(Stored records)

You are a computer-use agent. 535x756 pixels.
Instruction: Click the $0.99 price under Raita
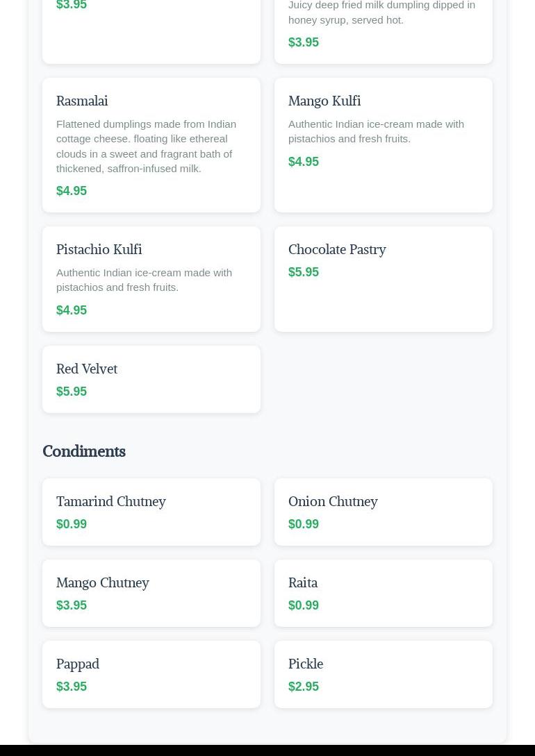304,605
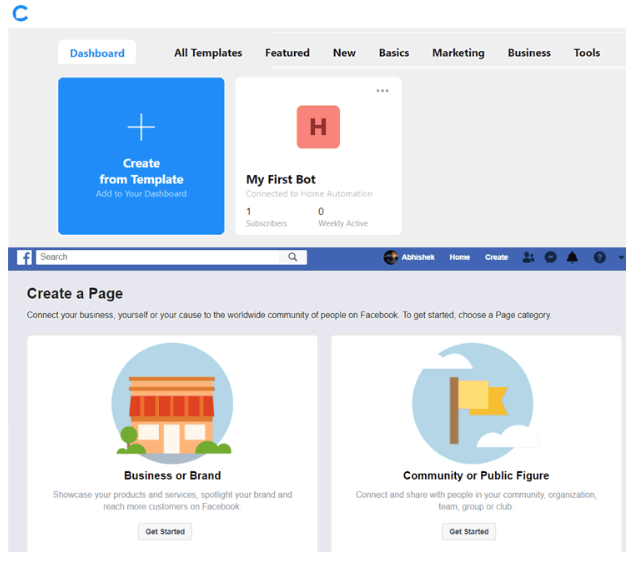634x561 pixels.
Task: Click the red H bot icon
Action: pos(318,127)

▶ [YOUR INSTRUCTIONS]
Please retype every record exactly, leaving the pictures out.

▶ [EXERCISE RESULT]
You are a computer-use agent. 535x756 pixels.
Instruction: Click the $0.99 price under Raita
304,605
634x561 pixels.
Task: Click the red H bot icon
Action: pos(318,127)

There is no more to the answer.